Was ich nicht will, passiert auch nicht
Diese Erfahrung sollte und muss ein Kind jederzeit machen dürfen, insbesondere, wenn es um körperliche Annäherungsversuche geht, seien Sie auch noch so gut und lieb gemeint! Unterstützen Sie Ihr Kind dabei, sich seiner eigenen Grenzen bewusst zu werden, leisten Sie einen aktiven und präventiven Beitrag zum Schutz Ihres Kindes vor sexuellen Übergriffen, insbesondere aus der näheren Bekanntschaft.
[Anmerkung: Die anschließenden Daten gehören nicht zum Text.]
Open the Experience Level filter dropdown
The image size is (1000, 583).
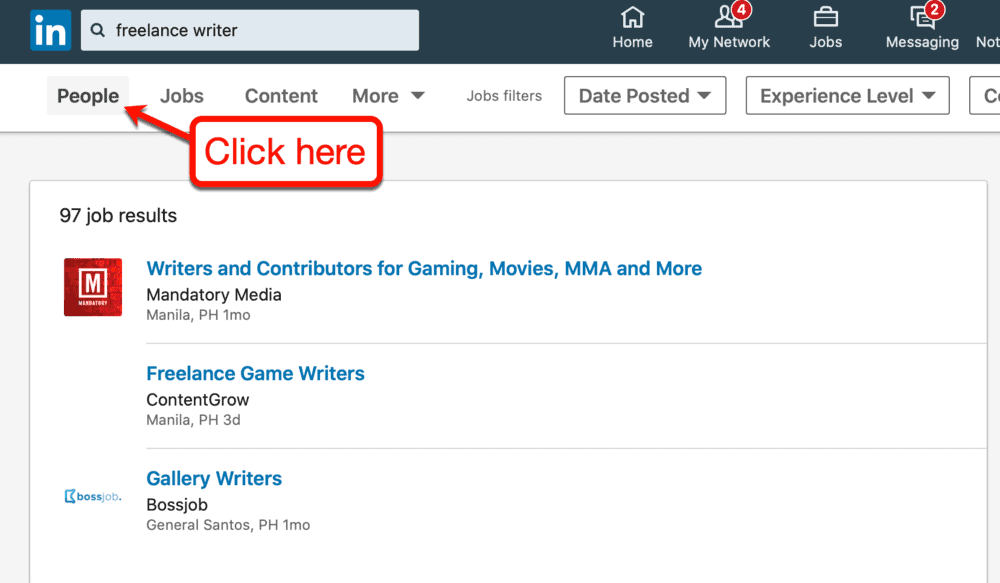pyautogui.click(x=847, y=95)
Die ausdrückliche Erlaubnis, Nein zu Körperlichkeiten zu sagen, gilt übrigens auch in Bezug auf die Eltern. Auch als Mutter oder Vater haben Sie nicht das Recht, Ihr Kind zu Körperkontakt, Umarmungen und Küssen zu „zwingen“.
Grenzen und Liebe
Eltern sollten sich allerdings vor einem übertrieben verkrampften Umgang mit diesem Thema hüten. Bei allem Respekt vor den Grenzen unserer Kinder sollten wir nicht den zärtlichen Umgang mit ihnen aufgeben. Auch wenn Ihr Kind gerade nicht zugänglich ist für Körperlichkeiten – bieten Sie emotionale und körperliche Nähe jederzeit an. Entscheidend ist einfach nur, dass Sie nicht beleidigt reagieren, wenn Ihr Kind diese Nähe im Augenblick nicht annehmen kann oder möchte.